The entries below contain a stretch that opens with the line containing "pptp [pptp (1 item)] (301, 1681)" and closes with the line containing "Windows 10 [Windows 10 (1 item)] (309, 1872)"; set down that stretch exactly, both ends included, and nothing else.

THE DATA Start Marker

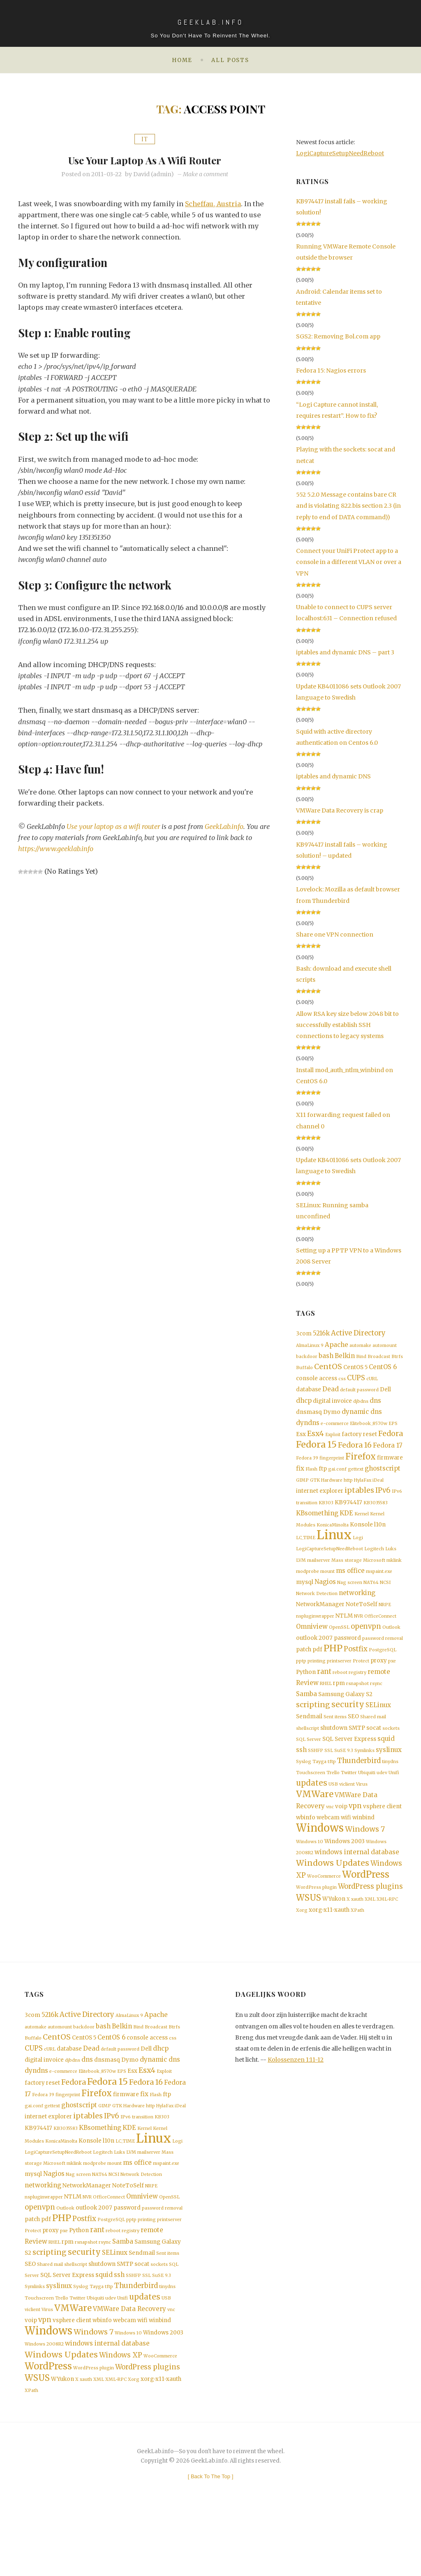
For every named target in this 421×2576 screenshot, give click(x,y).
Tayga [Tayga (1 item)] (319, 1788)
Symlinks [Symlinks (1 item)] (364, 1776)
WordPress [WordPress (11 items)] (365, 1907)
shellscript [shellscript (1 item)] (307, 1752)
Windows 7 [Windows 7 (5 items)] (365, 1860)
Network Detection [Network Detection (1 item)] (317, 1610)
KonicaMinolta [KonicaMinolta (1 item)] (333, 1537)
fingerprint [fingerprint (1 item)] (331, 1466)
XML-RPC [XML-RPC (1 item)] (387, 1933)
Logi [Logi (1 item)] (358, 1551)
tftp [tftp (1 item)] (332, 1788)
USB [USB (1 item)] (333, 1812)
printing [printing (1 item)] (317, 1681)
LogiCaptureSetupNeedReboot (340, 153)
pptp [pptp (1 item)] (301, 1681)
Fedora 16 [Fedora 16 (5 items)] (355, 1453)
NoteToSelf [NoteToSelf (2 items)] (361, 1621)
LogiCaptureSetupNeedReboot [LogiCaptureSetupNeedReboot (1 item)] (329, 1562)
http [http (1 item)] (348, 1490)
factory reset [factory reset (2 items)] (359, 1441)
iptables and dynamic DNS (333, 776)
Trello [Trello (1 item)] (333, 1800)
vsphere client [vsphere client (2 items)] (382, 1836)
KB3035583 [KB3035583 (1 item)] (375, 1514)
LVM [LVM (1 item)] (301, 1574)
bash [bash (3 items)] (326, 1357)
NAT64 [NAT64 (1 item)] (371, 1598)
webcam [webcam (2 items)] (328, 1847)
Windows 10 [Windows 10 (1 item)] (309, 1872)
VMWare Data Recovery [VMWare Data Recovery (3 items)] (129, 2367)
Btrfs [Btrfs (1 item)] (397, 1358)
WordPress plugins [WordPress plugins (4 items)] (370, 1920)
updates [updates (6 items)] (311, 1811)
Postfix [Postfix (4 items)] (356, 1669)
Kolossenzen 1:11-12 (296, 2095)
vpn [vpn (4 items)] (355, 1836)
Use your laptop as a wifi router (144, 158)
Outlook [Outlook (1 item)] (391, 1645)
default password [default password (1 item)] (359, 1394)
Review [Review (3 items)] (307, 1705)
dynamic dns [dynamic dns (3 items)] (362, 1417)
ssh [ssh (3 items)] (301, 1775)
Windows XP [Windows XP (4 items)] (120, 2416)
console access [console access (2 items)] (316, 1381)
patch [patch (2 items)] (303, 1669)
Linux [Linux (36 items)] (334, 1548)
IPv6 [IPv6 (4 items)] (383, 1501)
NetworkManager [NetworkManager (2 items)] (320, 1621)
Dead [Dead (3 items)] (330, 1393)
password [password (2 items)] (347, 1656)
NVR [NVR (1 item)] (358, 1634)
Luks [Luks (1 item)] (390, 1562)
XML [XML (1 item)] (370, 1933)
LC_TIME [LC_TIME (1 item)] (305, 1551)
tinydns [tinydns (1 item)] (390, 1788)
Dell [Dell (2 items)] (385, 1393)
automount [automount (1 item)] (384, 1346)
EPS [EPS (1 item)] (393, 1429)
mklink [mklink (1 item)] (394, 1574)
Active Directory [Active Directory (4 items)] (358, 1333)
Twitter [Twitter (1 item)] (349, 1800)
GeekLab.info (226, 826)
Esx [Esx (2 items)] (301, 1441)
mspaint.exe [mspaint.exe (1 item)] (379, 1586)
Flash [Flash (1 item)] (311, 1478)
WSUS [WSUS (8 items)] (308, 1932)
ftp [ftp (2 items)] (323, 1478)
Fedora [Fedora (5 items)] (390, 1440)
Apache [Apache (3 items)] (336, 1345)
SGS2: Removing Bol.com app (338, 336)
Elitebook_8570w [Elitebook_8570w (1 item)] (368, 1429)
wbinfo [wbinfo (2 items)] (305, 1847)
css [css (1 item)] (342, 1382)
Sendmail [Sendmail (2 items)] (309, 1740)
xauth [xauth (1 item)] (357, 1933)
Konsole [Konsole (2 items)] (361, 1536)
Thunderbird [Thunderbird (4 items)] (359, 1787)
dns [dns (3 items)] (375, 1405)
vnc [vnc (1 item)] (330, 1836)
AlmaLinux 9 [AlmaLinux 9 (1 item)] (310, 1346)
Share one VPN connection (334, 934)
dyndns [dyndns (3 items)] (307, 1429)
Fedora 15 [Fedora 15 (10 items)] (316, 1452)
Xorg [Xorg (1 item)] (302, 1945)
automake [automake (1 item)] (360, 1346)
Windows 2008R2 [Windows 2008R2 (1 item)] (44, 2404)
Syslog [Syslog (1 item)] (303, 1788)
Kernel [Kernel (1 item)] (361, 1526)
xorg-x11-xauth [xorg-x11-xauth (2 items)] (329, 1944)
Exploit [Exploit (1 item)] (332, 1441)
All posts (230, 60)
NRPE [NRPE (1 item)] (385, 1622)
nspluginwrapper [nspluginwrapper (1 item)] (315, 1634)
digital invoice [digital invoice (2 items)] (332, 1405)
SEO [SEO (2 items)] (353, 1740)
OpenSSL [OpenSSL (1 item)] (339, 1645)
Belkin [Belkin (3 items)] (345, 1357)
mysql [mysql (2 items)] (304, 1598)
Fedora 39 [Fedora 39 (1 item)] (307, 1466)
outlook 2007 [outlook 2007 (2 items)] (314, 1656)
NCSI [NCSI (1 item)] (385, 1598)
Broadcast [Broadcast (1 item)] (379, 1358)
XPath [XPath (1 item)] (357, 1945)
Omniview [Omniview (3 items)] (312, 1645)
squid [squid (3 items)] (386, 1764)
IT (144, 139)
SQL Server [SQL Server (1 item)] (308, 1764)
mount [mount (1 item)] (327, 1586)
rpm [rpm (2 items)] (339, 1705)
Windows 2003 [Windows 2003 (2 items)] (344, 1872)
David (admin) (153, 174)
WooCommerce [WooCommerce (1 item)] (324, 1909)
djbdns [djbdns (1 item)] (360, 1406)
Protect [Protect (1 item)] (361, 1681)
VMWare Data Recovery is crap (339, 810)
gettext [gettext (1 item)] (355, 1478)
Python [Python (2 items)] (306, 1693)
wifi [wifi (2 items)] (346, 1847)
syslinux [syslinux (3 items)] (389, 1775)
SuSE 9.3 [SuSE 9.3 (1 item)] (343, 1776)
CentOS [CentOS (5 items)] (328, 1369)
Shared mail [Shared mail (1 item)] (373, 1740)
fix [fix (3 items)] (300, 1478)
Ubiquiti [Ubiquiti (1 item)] (366, 1800)
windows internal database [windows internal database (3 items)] (357, 1884)
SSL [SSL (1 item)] (328, 1776)
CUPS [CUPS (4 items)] (356, 1381)
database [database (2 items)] (308, 1393)
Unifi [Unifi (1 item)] (394, 1800)
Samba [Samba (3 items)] (306, 1717)
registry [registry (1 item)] (357, 1694)
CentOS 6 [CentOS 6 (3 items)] (383, 1369)
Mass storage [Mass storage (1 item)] (346, 1574)
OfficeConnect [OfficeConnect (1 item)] (380, 1634)
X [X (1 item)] (348, 1933)
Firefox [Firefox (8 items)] (360, 1465)
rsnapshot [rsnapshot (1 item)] (357, 1705)
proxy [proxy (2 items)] (378, 1681)
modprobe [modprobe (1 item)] (307, 1586)
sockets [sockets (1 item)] (391, 1752)
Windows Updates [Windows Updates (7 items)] (332, 1895)
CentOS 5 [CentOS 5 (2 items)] (355, 1369)
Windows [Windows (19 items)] (320, 1858)
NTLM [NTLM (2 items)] (344, 1633)
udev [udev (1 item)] (382, 1800)
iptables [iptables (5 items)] (359, 1501)
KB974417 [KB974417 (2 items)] (348, 1513)
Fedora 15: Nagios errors (331, 370)
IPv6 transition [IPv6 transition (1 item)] (136, 2160)
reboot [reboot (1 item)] (340, 1694)
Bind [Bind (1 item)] (361, 1358)
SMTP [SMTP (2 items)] (357, 1752)
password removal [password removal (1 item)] (382, 1657)
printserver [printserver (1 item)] (339, 1681)
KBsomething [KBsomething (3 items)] (317, 1525)
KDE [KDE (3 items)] (346, 1525)
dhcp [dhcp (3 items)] (304, 1405)
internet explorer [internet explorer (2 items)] (319, 1501)
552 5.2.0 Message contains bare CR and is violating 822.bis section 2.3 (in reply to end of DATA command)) (348, 505)
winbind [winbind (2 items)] (363, 1847)
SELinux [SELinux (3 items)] (378, 1729)
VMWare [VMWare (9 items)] (314, 1823)
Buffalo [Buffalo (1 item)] (304, 1370)
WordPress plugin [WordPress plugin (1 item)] (316, 1921)
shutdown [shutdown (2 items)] (333, 1752)
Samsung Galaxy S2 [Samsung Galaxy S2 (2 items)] (345, 1717)
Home (182, 60)
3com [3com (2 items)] (304, 1334)
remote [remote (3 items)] (379, 1693)
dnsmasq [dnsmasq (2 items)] (309, 1417)
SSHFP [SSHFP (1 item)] (315, 1776)
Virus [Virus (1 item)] (362, 1812)
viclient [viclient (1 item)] (347, 1812)
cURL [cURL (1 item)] (372, 1382)
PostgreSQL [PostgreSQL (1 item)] (382, 1670)
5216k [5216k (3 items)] (321, 1333)
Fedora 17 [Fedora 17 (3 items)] (387, 1453)
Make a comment (205, 174)
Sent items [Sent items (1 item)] (335, 1740)
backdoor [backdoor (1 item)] (306, 1358)
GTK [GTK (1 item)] (315, 1490)
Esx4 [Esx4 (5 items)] (315, 1440)
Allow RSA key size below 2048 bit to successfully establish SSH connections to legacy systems (347, 1025)
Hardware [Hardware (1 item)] (331, 1490)
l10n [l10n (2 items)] (380, 1536)
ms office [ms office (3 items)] (350, 1586)
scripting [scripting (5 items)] (313, 1728)
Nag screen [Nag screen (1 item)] (349, 1598)
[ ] (211, 2540)
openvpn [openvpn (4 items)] (366, 1645)
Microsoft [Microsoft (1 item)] (374, 1574)
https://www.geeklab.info (56, 849)
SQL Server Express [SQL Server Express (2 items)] (349, 1764)
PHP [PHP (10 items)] (333, 1668)
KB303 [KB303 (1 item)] (326, 1514)
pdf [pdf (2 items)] (317, 1669)
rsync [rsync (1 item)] (376, 1705)
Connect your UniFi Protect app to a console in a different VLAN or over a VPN (348, 562)
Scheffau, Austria (213, 204)
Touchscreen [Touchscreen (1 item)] (310, 1800)
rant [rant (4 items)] (324, 1693)
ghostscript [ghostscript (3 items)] (382, 1478)
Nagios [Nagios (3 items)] (325, 1598)
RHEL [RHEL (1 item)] (326, 1705)
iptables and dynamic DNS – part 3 (345, 652)
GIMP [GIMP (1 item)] (302, 1490)
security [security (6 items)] (347, 1728)
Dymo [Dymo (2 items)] (331, 1417)
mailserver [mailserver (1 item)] (318, 1574)
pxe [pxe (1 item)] (392, 1681)
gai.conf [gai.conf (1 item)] (337, 1478)
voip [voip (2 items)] (341, 1836)
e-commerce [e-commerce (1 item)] (335, 1429)
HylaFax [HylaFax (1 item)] (362, 1490)
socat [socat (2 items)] (373, 1752)
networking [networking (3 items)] (357, 1610)
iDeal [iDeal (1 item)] (378, 1490)
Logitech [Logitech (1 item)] (374, 1562)
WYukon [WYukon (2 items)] (333, 1933)
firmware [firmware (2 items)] (390, 1466)
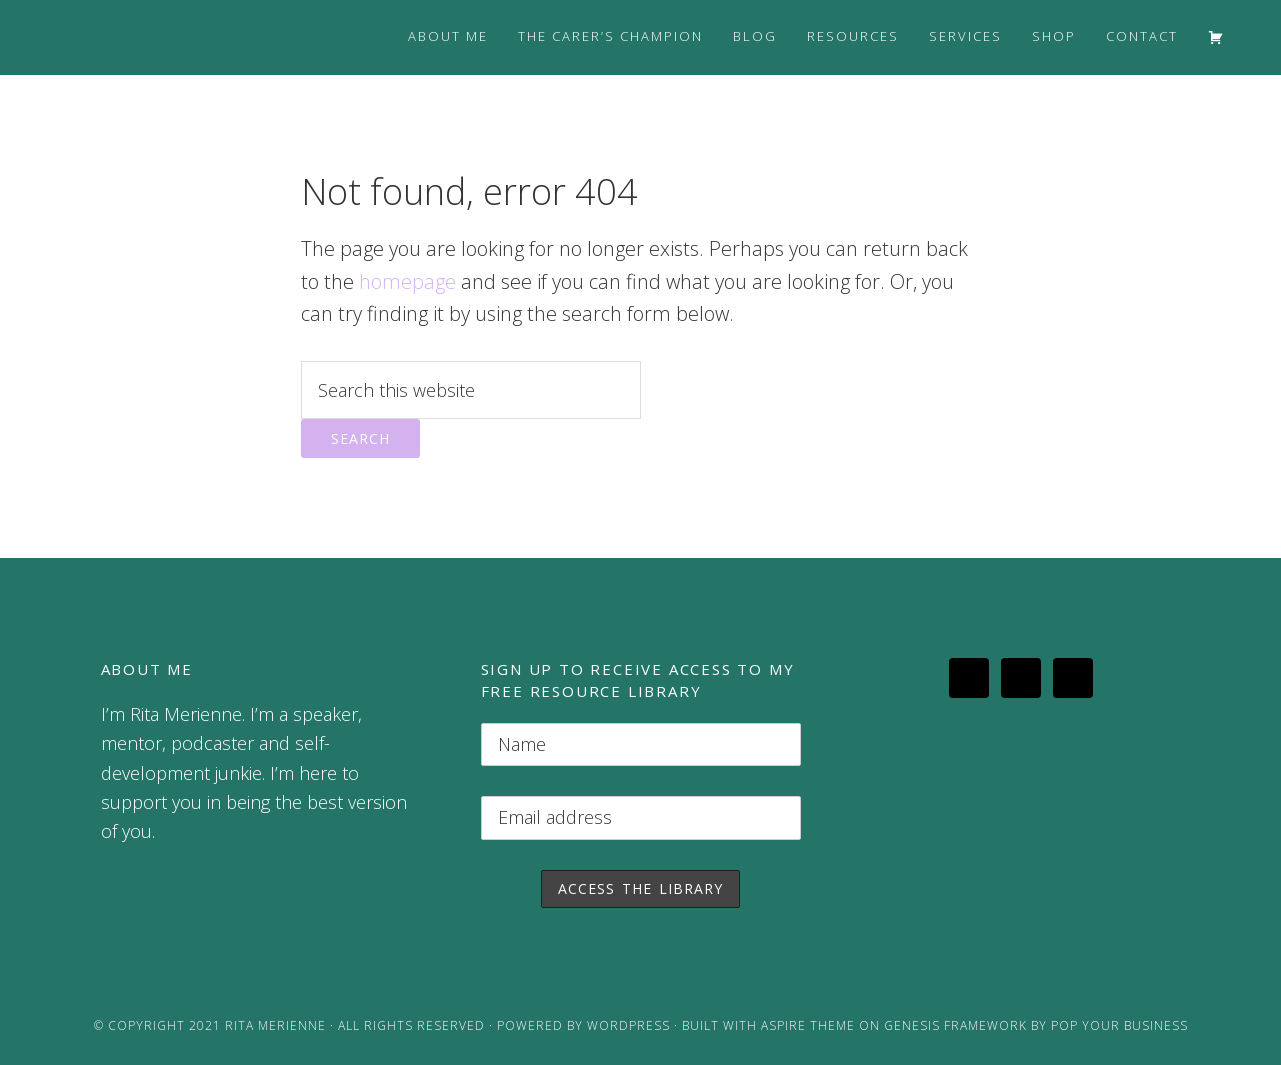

THE DATA End Marker

_RESULT OF THIS TASK_.
pptp [pptp (1 item)] (301, 1681)
Fedora 16 [Fedora 16 (5 items)] (355, 1453)
NoteToSelf [NoteToSelf (2 items)] (361, 1621)
LogiCaptureSetupNeedReboot [LogiCaptureSetupNeedReboot (1 item)] (329, 1562)
http [http (1 item)] (348, 1490)
factory reset [factory reset (2 items)] (359, 1441)
iptables and dynamic DNS (333, 776)
Trello [Trello (1 item)] (333, 1800)
vsphere client [vsphere client (2 items)] (382, 1836)
KB3035583 [KB3035583 (1 item)] (375, 1514)
LVM [LVM (1 item)] (301, 1574)
bash [bash (3 items)] (326, 1357)
NAT64 [NAT64 (1 item)] (371, 1598)
webcam [webcam (2 items)] (328, 1847)
Windows 10 [Windows 10 (1 item)] (309, 1872)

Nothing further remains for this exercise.